The idea of countermeasures is to cause (or curtail) a certain reaction that will skew the test's result. A subject may attempt to have the same reaction to every question so that the examiner cannot pick out the deceptive responses. For example, some people will place a tack in their shoe and press their foot down on the tack after each question is asked. The idea is that the physiological response to the tack may overpower the physiological response to the question, causing the response to each question to seem identical.
Whether you pass or fail a polygraph exam will often have very little legal ramification. Often, defense lawyers brag that their client has passed a polygraph. Of course, you will rarely hear of a defendant taking a polygraph if he or she failed it.
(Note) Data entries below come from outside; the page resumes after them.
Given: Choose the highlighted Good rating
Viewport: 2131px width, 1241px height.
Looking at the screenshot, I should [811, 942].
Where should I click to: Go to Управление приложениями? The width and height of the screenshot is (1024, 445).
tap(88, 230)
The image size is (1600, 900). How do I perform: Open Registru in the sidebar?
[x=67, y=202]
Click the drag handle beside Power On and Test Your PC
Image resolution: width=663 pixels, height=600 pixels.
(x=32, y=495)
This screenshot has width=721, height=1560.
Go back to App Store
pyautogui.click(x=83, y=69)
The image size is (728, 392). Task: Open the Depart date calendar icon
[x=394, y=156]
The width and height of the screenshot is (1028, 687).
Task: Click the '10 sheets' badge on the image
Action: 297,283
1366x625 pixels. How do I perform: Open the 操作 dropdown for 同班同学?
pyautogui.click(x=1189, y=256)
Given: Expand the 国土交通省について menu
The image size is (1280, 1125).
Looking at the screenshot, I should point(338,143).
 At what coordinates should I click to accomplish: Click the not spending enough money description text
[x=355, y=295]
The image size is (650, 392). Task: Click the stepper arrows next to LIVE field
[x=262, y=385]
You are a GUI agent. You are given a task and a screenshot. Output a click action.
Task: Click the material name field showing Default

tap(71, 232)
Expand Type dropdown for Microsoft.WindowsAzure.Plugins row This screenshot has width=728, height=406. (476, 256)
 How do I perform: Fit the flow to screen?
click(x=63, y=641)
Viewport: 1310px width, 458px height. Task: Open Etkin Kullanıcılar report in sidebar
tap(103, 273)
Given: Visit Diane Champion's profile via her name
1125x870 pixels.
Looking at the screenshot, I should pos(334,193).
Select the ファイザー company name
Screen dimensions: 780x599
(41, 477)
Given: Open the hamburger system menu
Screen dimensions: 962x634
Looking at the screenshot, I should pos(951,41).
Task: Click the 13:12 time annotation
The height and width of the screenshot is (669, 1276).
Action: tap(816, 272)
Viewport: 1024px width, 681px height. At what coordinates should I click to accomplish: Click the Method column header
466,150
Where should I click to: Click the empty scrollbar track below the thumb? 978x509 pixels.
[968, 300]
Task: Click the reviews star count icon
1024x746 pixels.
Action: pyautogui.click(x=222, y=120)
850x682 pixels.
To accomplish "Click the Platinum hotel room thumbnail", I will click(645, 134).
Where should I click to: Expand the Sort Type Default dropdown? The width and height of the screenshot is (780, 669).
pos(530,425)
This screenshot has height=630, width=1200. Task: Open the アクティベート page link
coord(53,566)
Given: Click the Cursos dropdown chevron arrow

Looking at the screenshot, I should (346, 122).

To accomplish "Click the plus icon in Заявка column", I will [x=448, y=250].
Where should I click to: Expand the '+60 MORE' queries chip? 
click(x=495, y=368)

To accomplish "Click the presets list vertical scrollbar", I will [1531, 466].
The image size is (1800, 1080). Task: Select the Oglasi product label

Polygraphs are rarely admissible in court. New Mexico is the only state in the United States that allows for open admissibility of polygraph exam results. Every other state requires some type of stipulation to be met prior to admitting polygraph exams into record. In most cases, both sides of a legal case have to agree prior to the trial that they will allow polygraphs to be admitted. On the federal level, the admissibility criteria are much more vague and admission typically depends on the approval of the judge.
The main argument over the admissibility of polygraph tests is based on their accuracy, or inaccuracy, depending on how you want to view it. The level of accuracy of a lie detector depends on who you talk to about it, Horvath said. Both sides of the argument have the same research to look at, but they come to very different conclusions.
"We have people in the scientific community who look at the same research that I look at and they reach a conclusion that is quite different," Horvath said. "From their point of view, they allege that polygraph testing is probably only around 70 percent accurate, and it has a great bias against truthful people. Then, what the proponents say, looking at the same research, they reach a quite different conclusion, and that is that polygraph testing is around 90 percent accurate."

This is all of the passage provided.